**Work task**
Restate, word for word and with no pictures, the stretch of lines in the data below that begins at the line with "Instruction: Enable Start" and ends at the line with "753x404 pixels.", inclusive.

**Material provided**
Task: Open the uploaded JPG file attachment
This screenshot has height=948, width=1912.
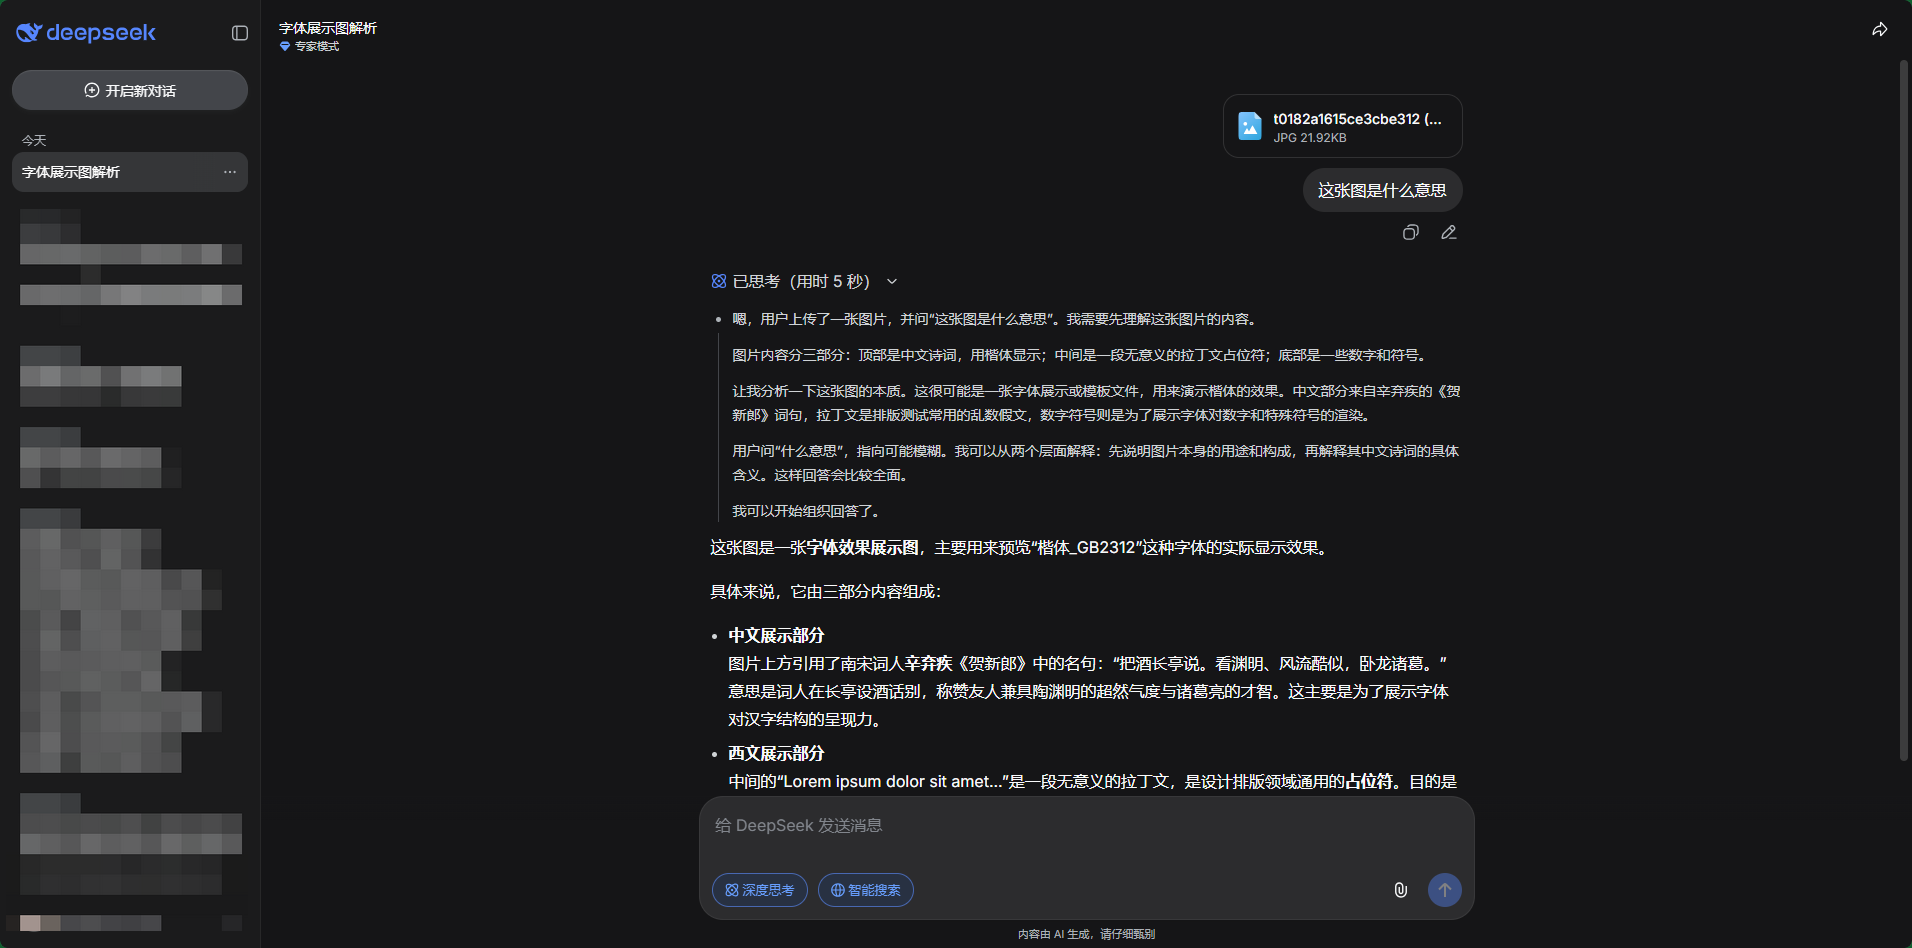Action: (1342, 126)
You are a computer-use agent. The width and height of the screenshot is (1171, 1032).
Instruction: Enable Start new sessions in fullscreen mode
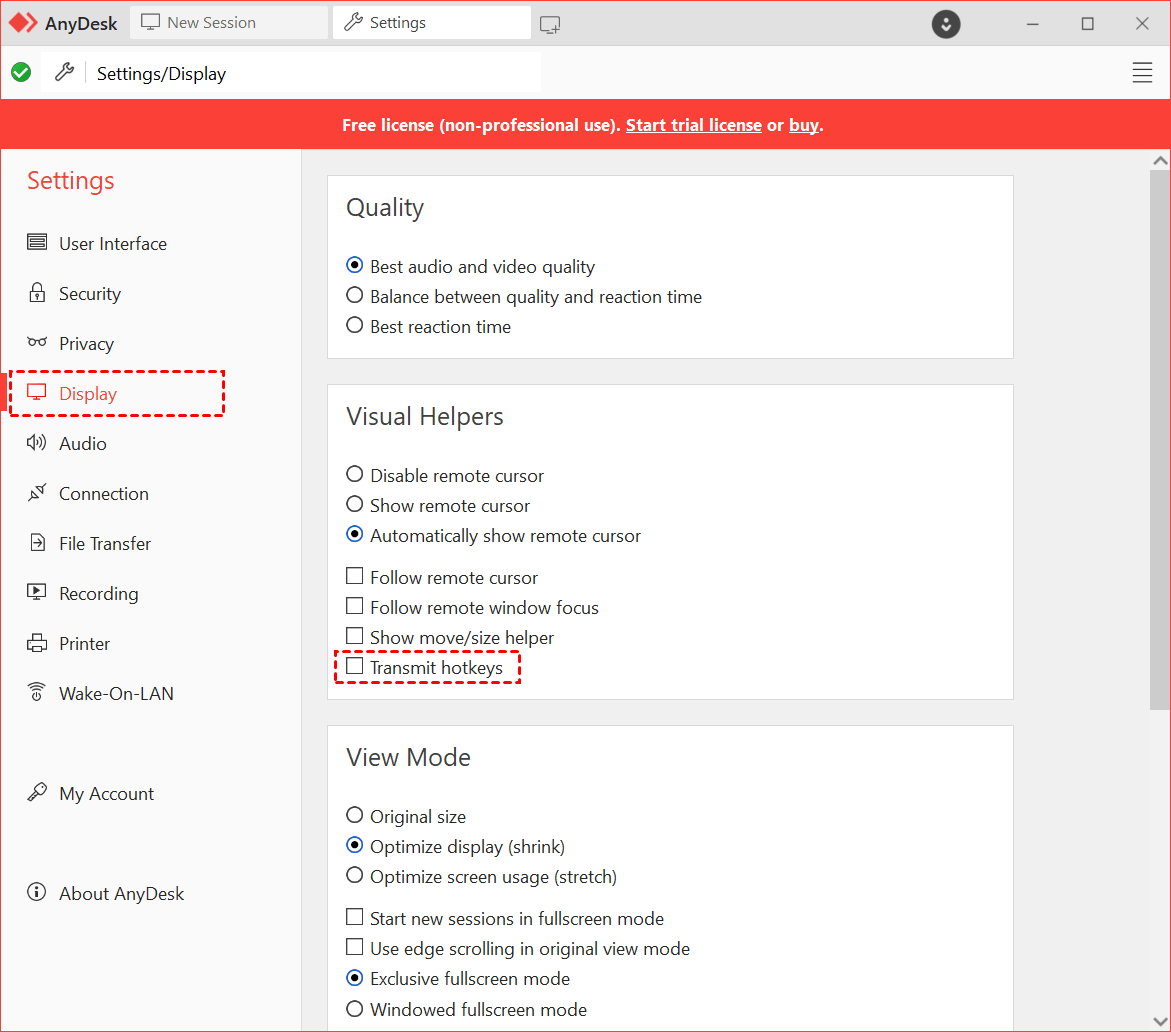[x=355, y=917]
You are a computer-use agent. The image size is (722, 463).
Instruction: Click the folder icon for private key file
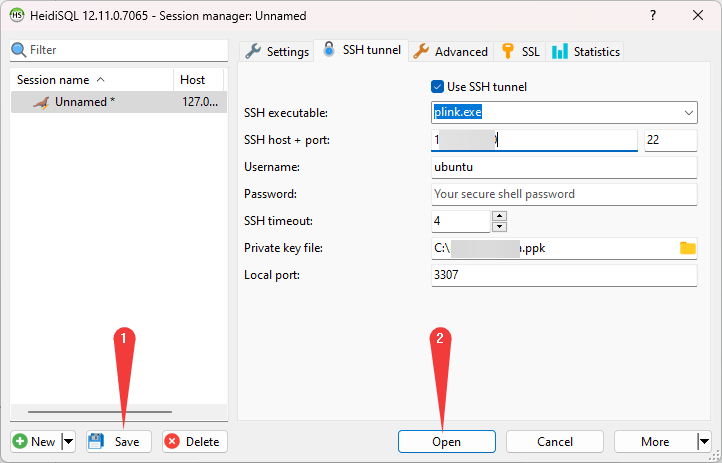click(687, 248)
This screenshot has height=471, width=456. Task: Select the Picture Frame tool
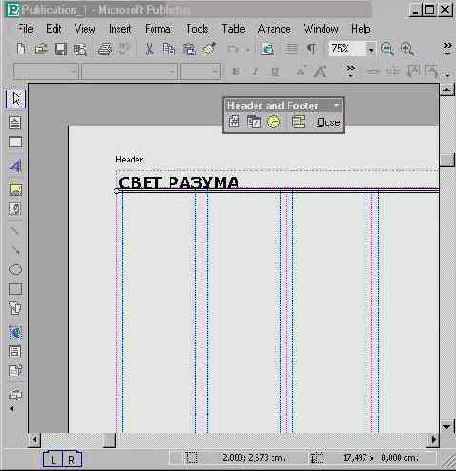pyautogui.click(x=15, y=189)
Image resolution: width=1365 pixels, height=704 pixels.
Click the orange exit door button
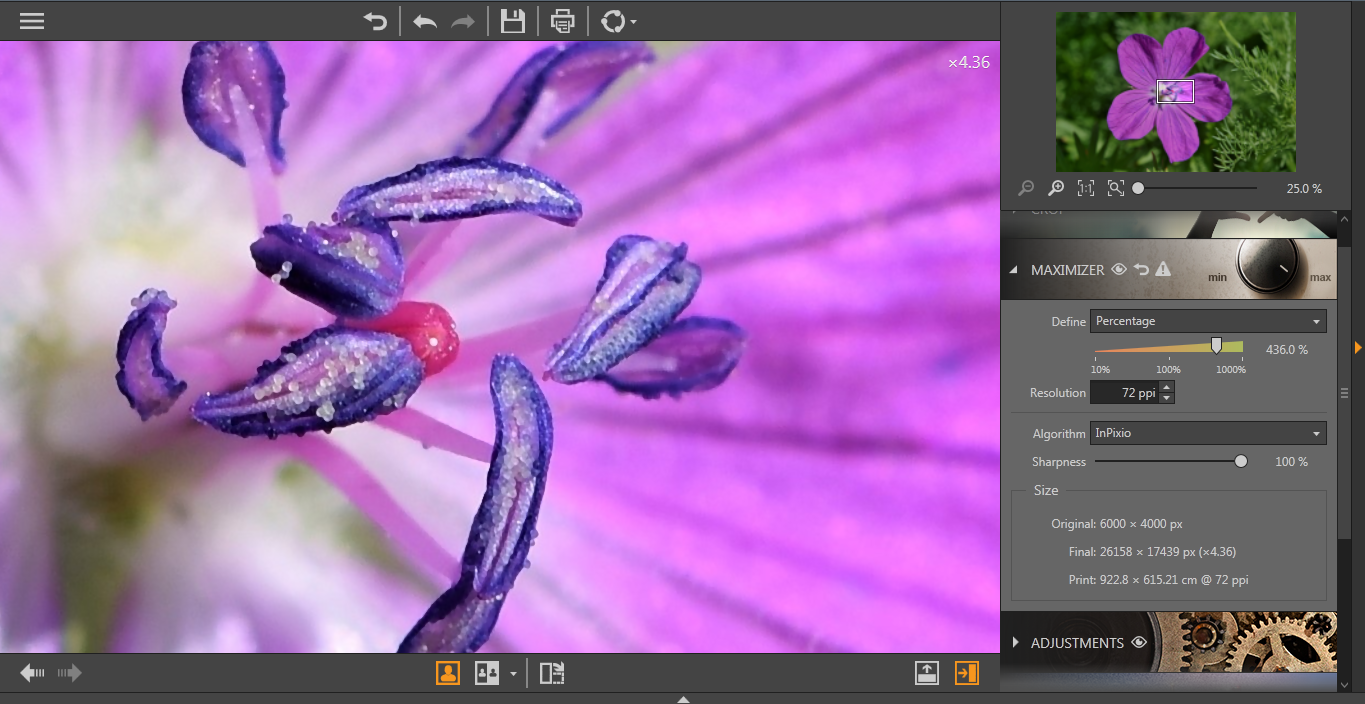966,672
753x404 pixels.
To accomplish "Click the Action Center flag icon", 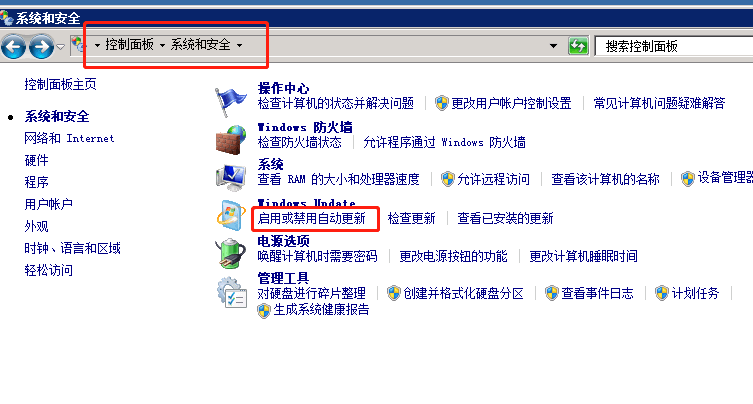I will click(x=231, y=101).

**Task result**
Instruction: Enable Start new sessions in fullscreen mode
[x=355, y=917]
You are a computer-use agent. The image size is (722, 463).
Instruction: Click the folder icon for private key file
click(687, 248)
This screenshot has height=471, width=456. Task: Select the Picture Frame tool
pyautogui.click(x=15, y=189)
Image resolution: width=1365 pixels, height=704 pixels.
Click the orange exit door button
966,672
753x404 pixels.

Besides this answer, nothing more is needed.